Male BALB/c nude mice (five-week-old) kept in specific pathogen-free (SPF) conditions were from Japan SLC, Inc. (Shizuoka, Japan). The mice experimentation was conducted in compliance with the Animal Care and Use Committee, Okayama University.
T24/DOX cells (1×106) or T24/CIS cells (1×106) in 100 µl resuspension, mixing Matrigel (BD Biosciences, USA) and Hank's buffered saline solution (HBSS) at 1:1, were used for subcutaneous inoculation to mouse right flank. The mice bearing about 100 mm3 T24/DOX tumor received two-week oral administration of NTX (40 mg/kg) or PBS (n = 6 per group) once per day. It was the same with T24/CIS tumor-bearing mice. Both mouse body weight and tumor growth were measured twice a week. Surgical resection, weighing, and photography of T24/DOX and T24/CIS tumors were conducted at the indicated endpoint. The formula of volume = 0.52 × length × width2, was applied to calculate tumor growth. T-PER Tissue Protein Extraction Reagent (#78510, ThermoFisher Scientific, USA) was used for extracting tumor tissue protein, which was subsequently analyzed by western blot. For histological examination, T24/DOX and T24/CIS tumors underwent 10% formaldehyde fixation, paraffin imbedding, and 4 μm section cut. Hematoxylin and eosin (H&E) were applied to stain the sections, followed by observing NTX-induced morphological alterations.

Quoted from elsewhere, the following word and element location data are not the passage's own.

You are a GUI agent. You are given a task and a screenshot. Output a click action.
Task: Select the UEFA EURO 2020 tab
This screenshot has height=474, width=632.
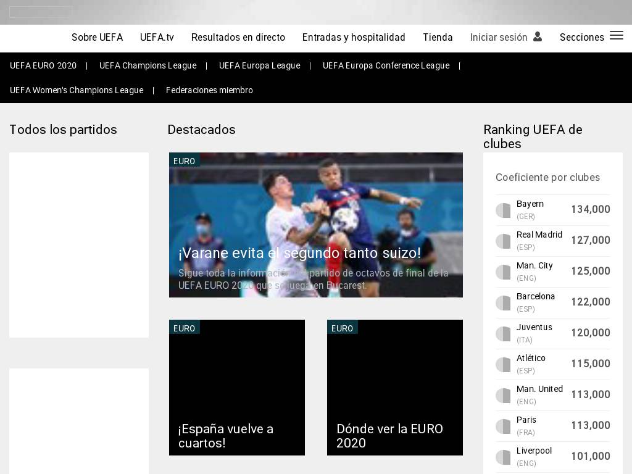(x=43, y=65)
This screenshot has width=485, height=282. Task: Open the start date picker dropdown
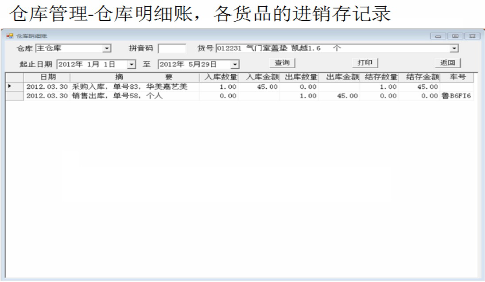point(132,65)
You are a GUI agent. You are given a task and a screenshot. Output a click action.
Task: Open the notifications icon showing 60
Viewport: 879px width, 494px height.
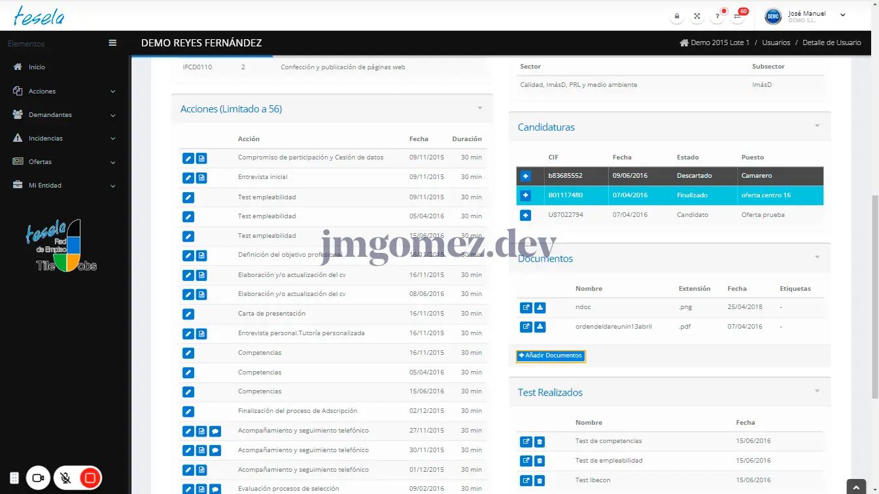point(738,16)
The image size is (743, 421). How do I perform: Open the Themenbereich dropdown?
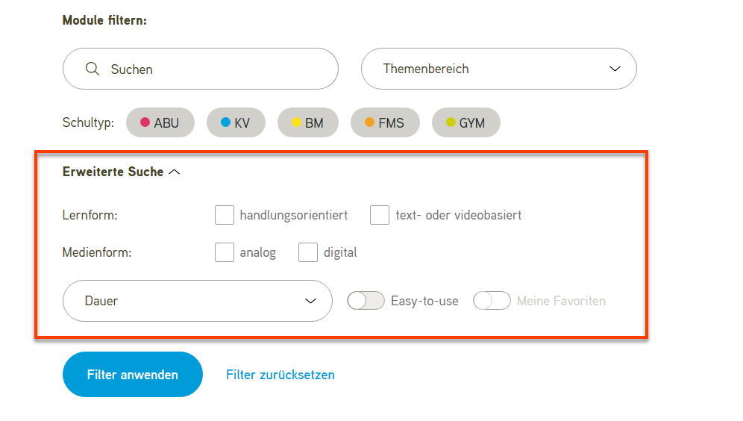(499, 69)
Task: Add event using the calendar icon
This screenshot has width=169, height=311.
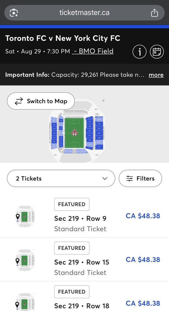Action: click(x=157, y=52)
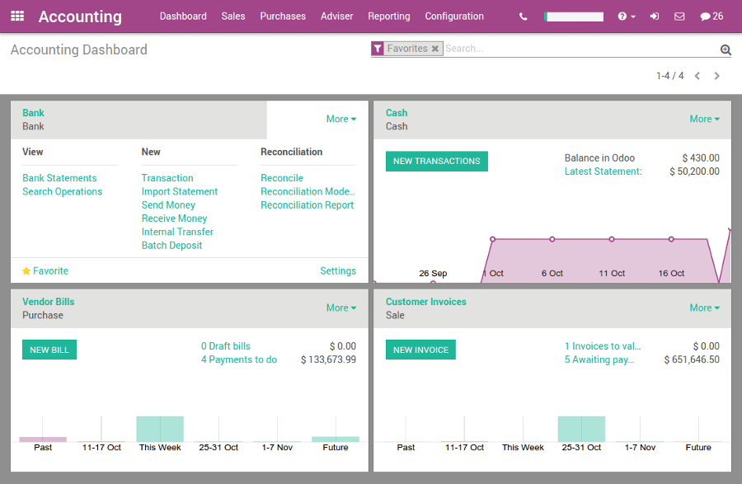Viewport: 742px width, 484px height.
Task: Switch to the Reporting menu
Action: coord(388,16)
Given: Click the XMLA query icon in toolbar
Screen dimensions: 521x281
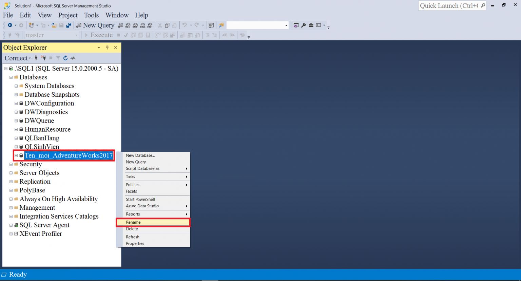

GraphPad Prism 8.3 was used to perform statistical analyses including half maximal inhibitory concentration (IC50) calculation and statistical charts creation. Between-group difference was assessed by Student's t-test or one-way analysis of variance (ANOVA), with data expressing as mean ± standard deviation (SD).
T24/DOX and T24/CIS cells were resistant to DOX and CIS, respectively, but sensitive to NTX. (A) T24 and T24/DOX cells were treated with different concentrations of DOX (0, 0.1, 1, 10, 20, or 100 μM) for 24 h, followed by the evaluation of cell viability using XTT assay. (B) T24 and T24/CIS cells were treated with different concentrations of CIS (0, 10, 20, 40, or 80 μM) for 24 h, followed by the evaluation of cell viability using XTT assay. Data are expressed as the mean ± SD (n=6). *P < 0.05 vs T24 parental cells. (C) The expression levels of STAT3 and P-gp in T24, T24/DOX, and T24/CIS cells were analyzed by western blot analysis. β-actin was used as a loading control. (D) T24, (E) T24/DOX, and (F) T24/CIS cells were exposed to different concentrations of NTX (0, 2.5, 5, 10, 20, and 40 μM) for 24, 48, and 72 h. The cell viability was determined by XTT assay. Data are shown as the mean ± SD (n=6). *P < 0.05 vs the control group.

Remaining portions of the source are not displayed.